- Born: c. 1670
- Died: 7 March 1734 London
- Resting place: St Christopher le Stocks
- Occupation: portrait painter
- Notable work: portraits of the Four Mohawk Kings
- Spouse: Anne Verelst (née Tureng)
- Parents: Herman Verelst (father); Cecilia Verelst (née Fend) (mother);
- Relatives: Pieter Verelst (grandfather); Simon Verelst (uncle); John Verelst (1648–1679) (uncle); William Verelst (1651–1702) (uncle); Lodvick Verelst (brother); Michael Verelst (brother); Adriana Verelst (sister); William Verelst (1704-1752) (son); Harry Verelst (colonial governor) (grandson);

= John Verelst =

English portrait painter (c. 1670–1734)

John Verelst (c. 1670 – 7 March 1734) was an Anglo-Dutch portrait painter. He was the third son of Herman Verelst (a portrait painter) and Cecilia Fend. He is known mainly for a royal commission for portraits of the men known at the time as the Four Indian Kings, who visited Queen Anne in 1710 from the Province of New York in North America. John Verelst is often confused with his uncle, John Verelst (1648–1679).

▶ Exercises:
1. From the John Verelst text, pull out the passage that opens with the words containing "- Parents: Herman" and closes with "painter (c. 1670–1734)", copied word for word.
2. Name every brother and sister of John Verelst listed in the John Verelst text.

▶ Given information:
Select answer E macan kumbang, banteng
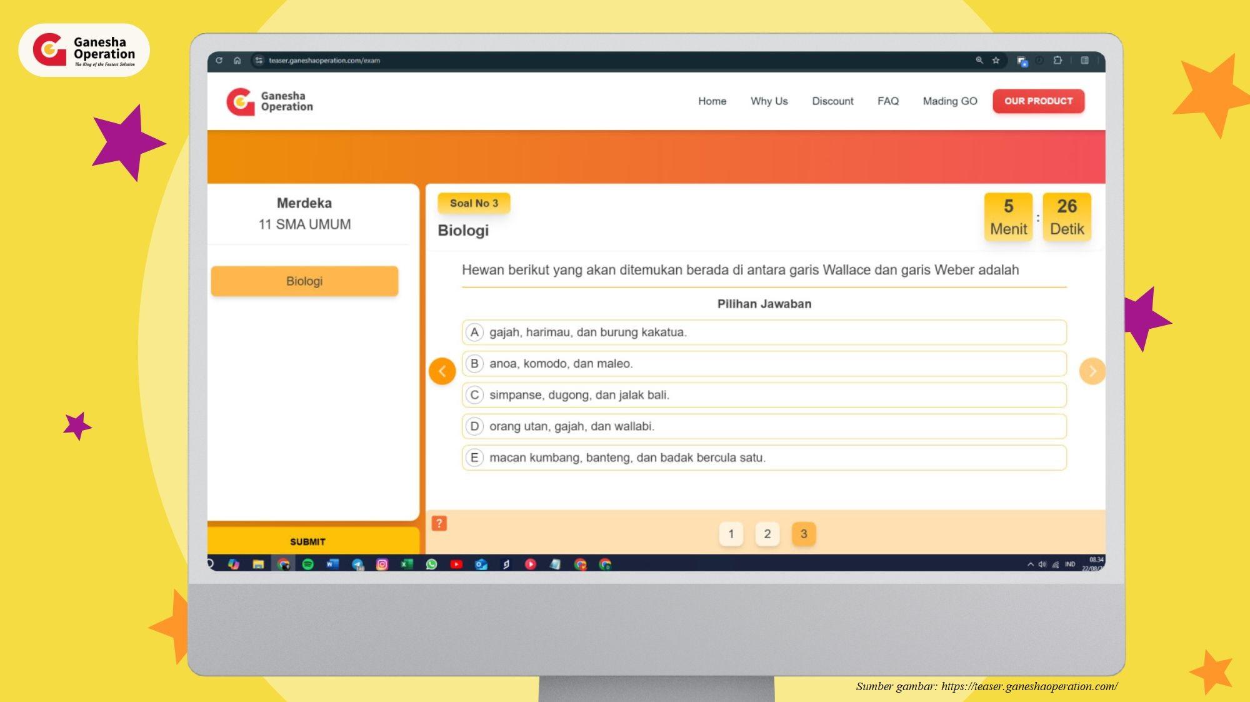Viewport: 1250px width, 702px height. point(763,458)
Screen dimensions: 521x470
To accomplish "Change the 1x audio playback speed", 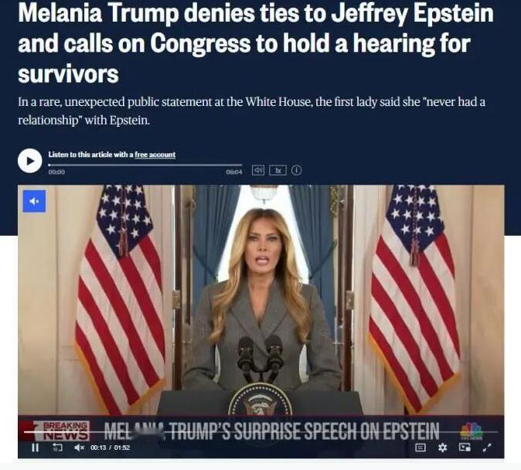I will [x=278, y=170].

▶ Answers in order:
1.
- Parents: Herman Verelst (father); Cecilia Verelst (née Fend) (mother);
- Relatives: Pieter Verelst (grandfather); Simon Verelst (uncle); John Verelst (1648–1679) (uncle); William Verelst (1651–1702) (uncle); Lodvick Verelst (brother); Michael Verelst (brother); Adriana Verelst (sister); William Verelst (1704-1752) (son); Harry Verelst (colonial governor) (grandson);

= John Verelst =

English portrait painter (c. 1670–1734)

2.
Lodvick Verelst (brother)
Michael Verelst (brother)
Adriana Verelst (sister)